Now all roads lead to France and heavy is the tread
Of the living; but the dead returning lightly dance.
Edward Thomas, Roads

Thursday, February 1, 2018

Railroads and the Great War

British Rail Yard at Poperinghe, Flanders

The First World War began and ended on rails. The 1914 mobilizations of the powers were accomplished with thousands of trains moving troops to their jump-off points. The fighting ended with the Armistice signed in Marshal Foch's private rail coach in a clearing in the Compiègne Forest. In between, the rail networks were essential for sustaining the fronts during the long period of trench warfare, and for assembling the shells, food, and stores for launching the great battles like the Somme. The Miracle of the Marne turned on Joffre's superior use of rail to re-array his forces. Creating and sustaining the trenches of the Western Front was impossible without the support of vast rail networks.  

Advanced German Supply Depot

Later, the big battles of the war would depend on transporting huge stocks of shells and reinforcements for both attackers and defenders. France's defense of Verdun, for example,  was sustained during the great 1916 assault by a light-rail line paralleling the Voie Sacrée. And when the great rollback of the Western Front occurred in 1918, the Allies staged their battles either to protect their own lines such as at Amiens and  near St. Mihiel or to attack the German network as in the Meuse-Argonne Offensive, which successfully closed the strategic Metz-Sedan-Mézières line.
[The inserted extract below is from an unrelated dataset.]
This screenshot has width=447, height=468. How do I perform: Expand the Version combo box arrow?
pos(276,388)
For all that is written about the tactical excellence of the German Army, it is not an exaggeration to say that the Allied leaders consistently showed a higher appreciation of the importance of railroads for their armies throughout the war.   With our Centennial point of view, this year we will be featuring material on the American participation this year. One of the greatest contributions of the still-arriving American Expeditionary Force would be a massive expansion of Allied rail capability. They would bring over 1,000 locomotives and 20,000 cars, add 1,200 km of lines and provide tens of thousands of engineers  and laborers to operate and maintain the rail network. 

American Labor Battalion Repairing a Spur

My view is that railroad's story is the most neglected important aspect of the Great War.
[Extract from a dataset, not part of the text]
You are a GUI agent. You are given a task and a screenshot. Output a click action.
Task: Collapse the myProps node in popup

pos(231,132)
  1. An enjoyable mystery novel based on the 'North Eastern Railway Battalion' is Andrew Martin's The Somme Stations, reviewed here in January, 2014.

  2. AEF Infantry (32nd Division is in my history) were put at "hard labor" building new railroads and warehouses soon after they arrived in France in March 1918. I'm sure this contributed greatly to the ultimate success of AEF forces in France.
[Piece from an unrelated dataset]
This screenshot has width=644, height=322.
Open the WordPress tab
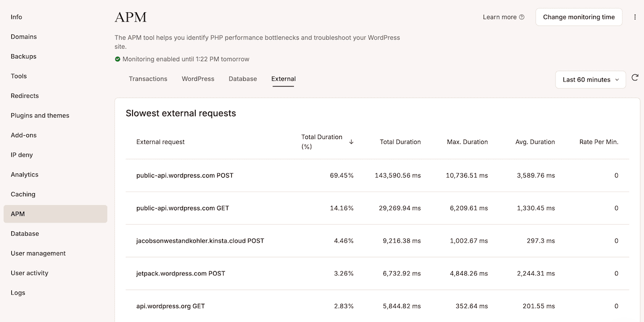click(197, 78)
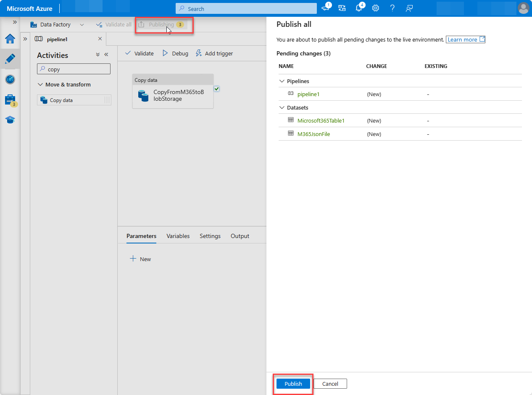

  3. This account about railroads in WW I, is often a hidden story of WW I, amidst all the stories of battles. It is the huge story of logistics in war (beans, bullets, fuel), the SOS troops, and the trains that transported troops and material from seaports to the front to fight the war in France.

    One aspect of the railroad story in France was the story of the U.S. Post Office's Railway Mail Service and the Railway Post Office lines and RPO crews that brought the mail to the dough-boys by rail in WW I France.

    Here is a two part series entitled "The Railway Mail Service Goes to War: Bringing the Mail to Doughboys in WW I France" for "Roads to the Great War," telling the story of the Railway Mail Service with the AEF in 1917-1918 which later launched the Military Postal Service in the summer of 1918 for the US Army.

    Part 1 was posted on the website on October 7, 2016 (see: ) and Part 2 was posted on Saturday October 8, 2016 (see: ).

    Railroads played an important role in The Great War story. Every Doughboy who got mail from home and sent letters back, got their mail by rail in WW I.

    Thanks for telling this great story.

  4. In the military mind, logistics take centre stage, but the arm-chair warrior mainly focusses on how battles unfold. For the latter, rear area activities are hardly ever considered. So railways, to amplify Mr Thompson's comment, are not the only "essential service" to have been largely ignored in popular accounts of the war. But at least the British Official History was decent enough to give "Transportation on the Western Front" a whole volume to itself!

  5. Glad to see this post on the railroaders, of which my grandfather was one. The 13th Engineers (Rwy), which handled the railways around Verdun, were also in France attached to the 2nd French Army long before regular American troops arrived.

  6. Interesting to compare with a prior German generation, the one that used rail so effectively at Königgrätz and Sedan.